Re: Blue Chip Technology + MagnumX?



John Devereux wrote:
David Hearn <dave@xxxxxxxxxxxxxxxxxxxx> writes:

John Devereux wrote:
David Hearn <dave@xxxxxxxxxxxxxxxxxxxx> writes:

Has anyone got any experience of Blue Chip Technology
(http://www.bluechiptechnology.co.uk/) and especially their MagnumX
single board computers?
(http://www.bluechiptechnology.co.uk/single_board_computer.php?sub_group_id=2)

We've been investigating the ColdFire MCF5475EVB for some quite simple
5 channel GPIO capture - but at quite high data rates. We've got the
266MHz ColdFire processor to do what we want but it just isn't quite
fast enough - it's missing some of the state transitions on the
channels. We're sampling at around 2 to 2.2MHz and we need more like
3.3MHz.

We were wondering whether a faster (2x?) processor would be more
likely to do the job. The 733MHz MagnumX board sounds like it might
do this, and it has 16 channels of GPIO (we only need 5 inputs at
present, unlikely to increase significantly). I'm aware it's moving
from the ColdFire/M68K processor to an x86 processor, but unless
there's a major difference in per cycle processing, that's not a
problem.

Our app is quite simple - loop until a counter expires, each iteration
store 1 byte pin state register and 32 bit counter value. We
currently can sample up to 60MB of data.
Can you not use DMA instead? And/Or perhaps an external FIFO.
Personally, I have no idea. I've never used DMA before (I'm
traditionally a desktop app guy!) - so I'm not sure where I would
start, or what I'd need to do. Essentially, we just want to move a 8
bit GPIO register containing pin status and a 32 bit register
containing a counter value into RAM as fast as possible - at around
3.3MHz (sample every 300ns).

Paul Carpenter beat me to to most of the points I would make. I would
just wonder whether you actually need the counter - if the samples are
being aquired reliably then perhaps the sample number can give you the
time?

Yes, if the samples are being taken at guaranteed periodic intervals then use of the counter is not needed.
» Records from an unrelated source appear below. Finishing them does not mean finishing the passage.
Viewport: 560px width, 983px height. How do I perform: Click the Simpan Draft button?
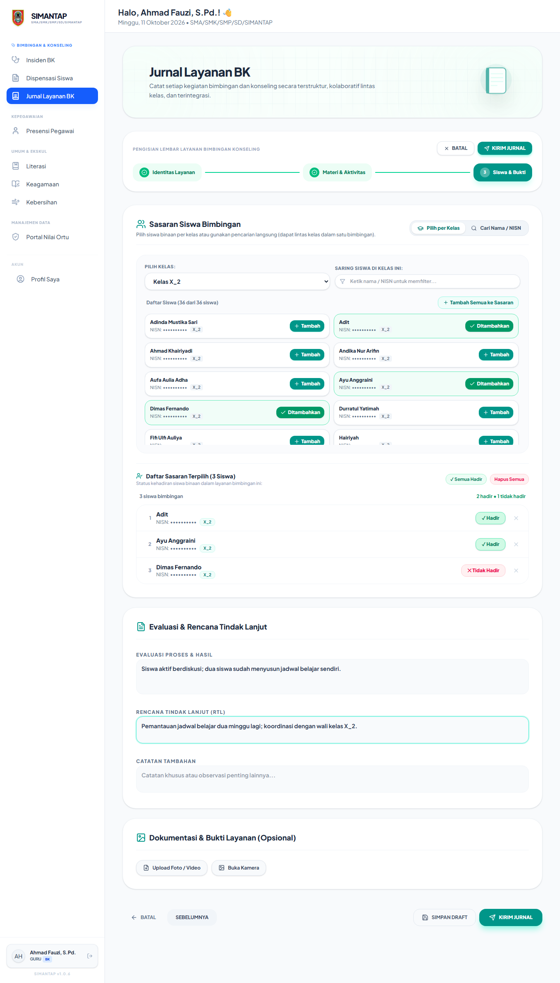tap(444, 917)
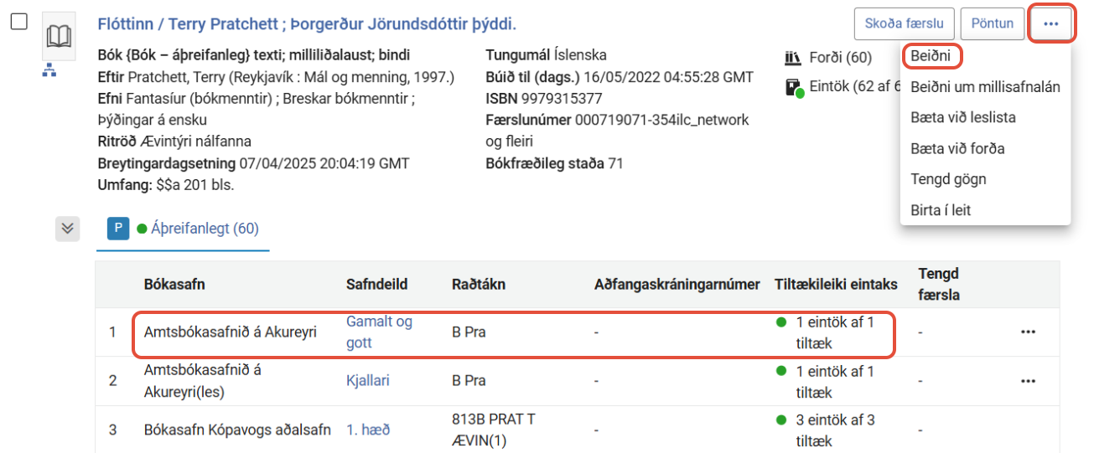
Task: Click the blue P physical badge icon
Action: pyautogui.click(x=118, y=229)
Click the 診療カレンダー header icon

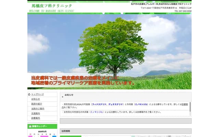coord(30,126)
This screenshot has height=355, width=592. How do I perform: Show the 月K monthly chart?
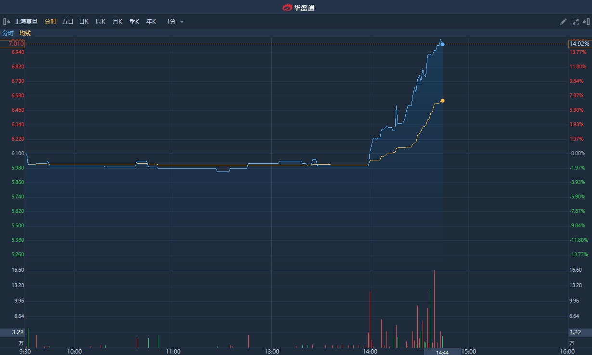(117, 22)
Originally to save RAM (we 'only' have 64MB on board), we only logged the pin state if it had changed, but this added a little processing into the loop (thus making it slower), and also required the use of the counter to get timing values as the time for each iteration would change depending on whether the pin state had changed. When the pin state was the same the loop was shorter, when it had changed it was longer.

To try and speed things up (ie. reduce memory accesses and conditionals), we started just sampling the pin state, but not filtering out any non-changes - therefore making the code path in each iteration of the loop identical. This, in theory, should give the same sample rate each time, once the 'fudge' factor (time taken for each loop iteration) is calculated.
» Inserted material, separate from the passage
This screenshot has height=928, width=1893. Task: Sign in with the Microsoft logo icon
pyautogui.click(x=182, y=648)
I believe this worked well - however the sample rate was still only fractionally faster than 2MHz - not close to the (approx) 3.3MHz we'd like.

Anyway, DMA uses special hardware facilities to move data around,
rather than doing it in software. Look it up in the data*** for your
coldfire chip. You should be able use the output of a timer to trigger
a DMA transfer from a PIO port to memory, at a programmed rate.
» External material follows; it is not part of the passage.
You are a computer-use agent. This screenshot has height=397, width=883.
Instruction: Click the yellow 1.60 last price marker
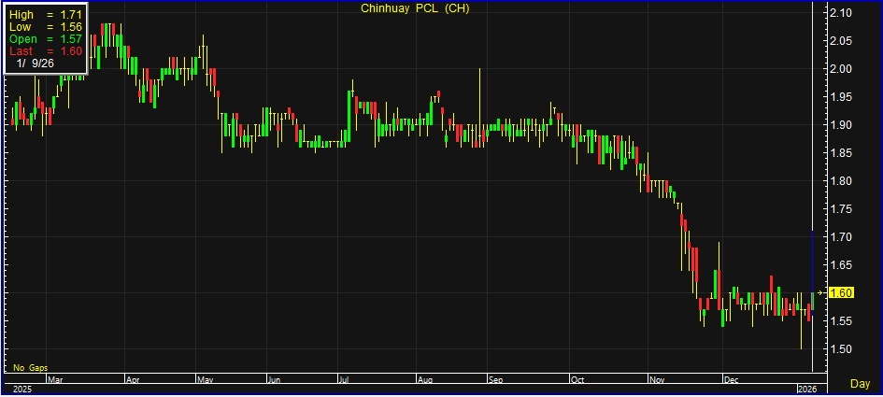click(x=842, y=292)
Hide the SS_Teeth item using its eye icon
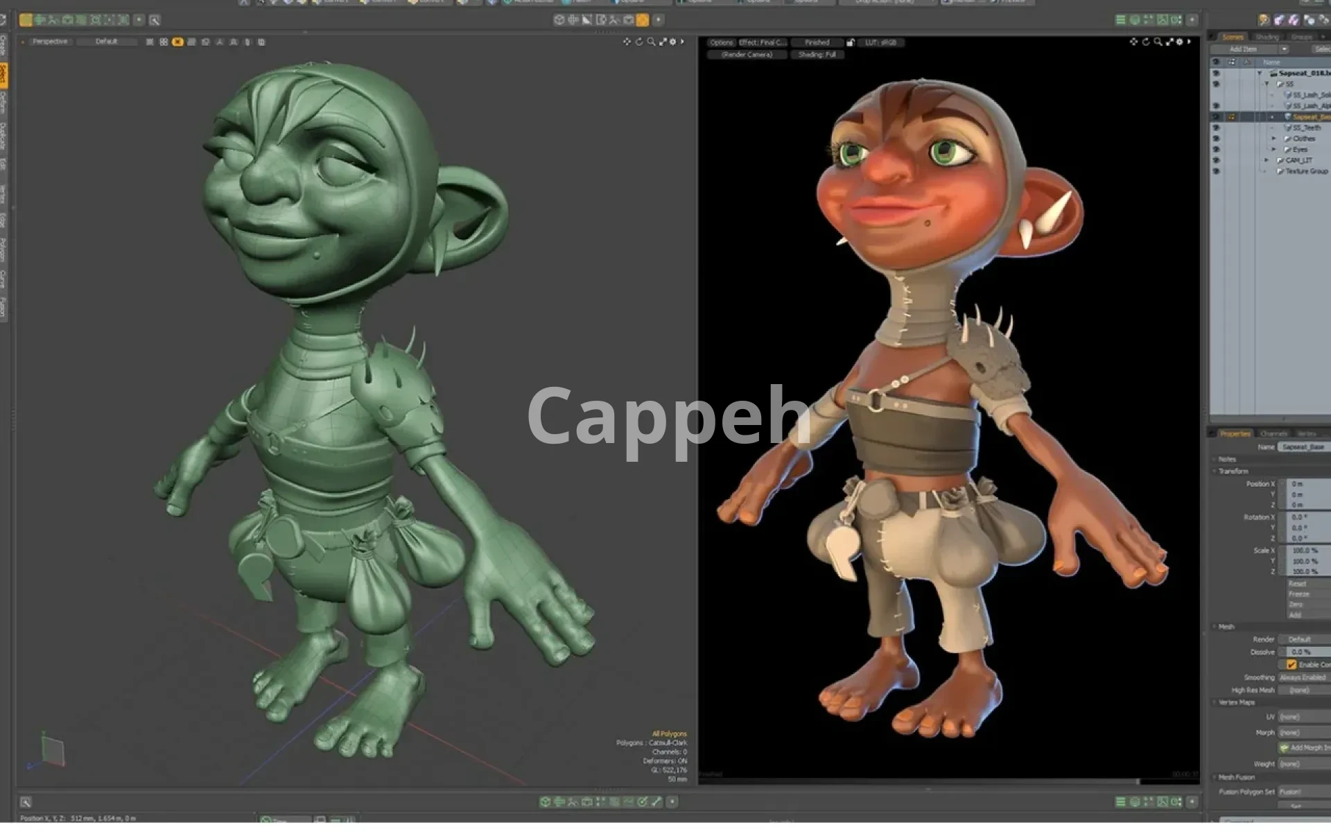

I'll look into that. The issue I found yesterday whilst looking at some generic DMA stuff is that the amount of code to initiate a DMA transfer is significant, much more than what is currently occurring in the loop. Whilst the memory transfer might be faster, the actual processing to initiate the transfer will be greater.

I guess this is what Paul meant by using a deep FIFO (I'm still learning!). This can be used to buffer up the samples such that the DMA transfer can be done on a larger block, rather than the 1 (or 5) bytes I'm currently processing each time.

Am I correct in saying that using DMA to transfer 1 or 5 bytes (if including a counter) at a time is likely to have more overhead than just doing a normal array indexed write?

We originally tried using a timer to generate interrupts and to sample at a constant rate, however, we found that the sampling speed was far slower than using a simple while() loop - too slow for our needs. To further complicate matters, turning full optimisation on (using gcc for M68k) caused interrupts to break. Using full optimisation made a noticeable difference in speed when doing the simple while() loop.

Unfortunately I have little control over modifications of the hardware (ie. adding FIFOs etc). Whilst I can advise what might be a better off the shelf choice, custom changes to boards is unlikely to happen at this stage (proof of concept and initial development).

It sounds like this application depends more on the GPIO rate rather
than the CPU core clock speed.
Yes, I think this also affects the speed of capture - however, we
found the following approx from memory benchmarks:

Sample 8 bit GPIO register, copy into RAM: 2.2MHz
Sample 32 bit slice timer register, copy into RAM: 2.15MHz
Sample 8 bit GPIO + 32 bit slice timer register, copy into RAM: 1.8MHz
Sample nothing (and store nothing) but otherwise same code: 4MHz

Have you turned on the cache?

Branch and instruction caches are turned on, data cache is turned off as I've so far been unsuccessful in getting the CACR (Cache Access Control Register) to mask off the registers from the cache. Turning it on means we get the same values back from the counter and pin status registers (as expected if they're being cached).

Turning on the branch and instruction cache made a huge difference. However, due to to the fact we're writing up to 60MB to RAM (without reading back) over a few seconds, I can't see how adding the data cache will significantly improve the performance. Most, if not all the local array indexes etc, which are written/read the most are in registers already it seems.

This to me suggests that the bottleneck is either memory or reading
the registers.

We've also benchmarked how fast we can toggle the GPIO when configured
for output (rather than input) and I think it was 50ns level state (so
every 50ns the pin output toggled). The fastest we need to sample at
is around 300ns. So unless input capture (via polling) is 6 times
slower than output, I can't see that currently the GPIO speed is a
problem.

Of course, when considering another architecture, we need to ensure
that the GPIO speed is considered.

I'm certainly no true embedded engineer - I'm traditionally a PC software engineer who hadn't had to worry about low level code before. In the (small) company, I probably have the most 'embedded' experience through doing some set top box software development (using provided SDKs not requiring low level hardware interfacing). This has been my first true embedded development project, and had a steep learning curve but has been fun. My knowledge of architectures and embedded hardware is very limited. The Coldfire board was selected by someone else (who's moved on now!) and if I can find a more suitable arhitecture/board then that would be good. I'm not in a position to design any hardware really - just select something that's already out there.

I have no experience of selecting, programming or interfacing with FPGAs, but I have had it suggested before that something like this might be better suited to this task. The problem is, I'm not a hardware design guy.

I've even had a suggestion along the lines of "just use a memory controller chip and use a clock to transfer the pin status into the RAM directly" (or something like that). Sounds a great idea - but that's not something I can do with my current skills.

I appreciate all your help - but really, at the moment, we're limited to using an off-the-shelf processor board - it's just knowing which is suitable. We're 2/3 of the speed we need at present - so not a huge amount to make up - it feels as if we should be able to do it using our current 'design' - just wondering whether other hardware would have the speed increase we're looking for.

Thanks

David
.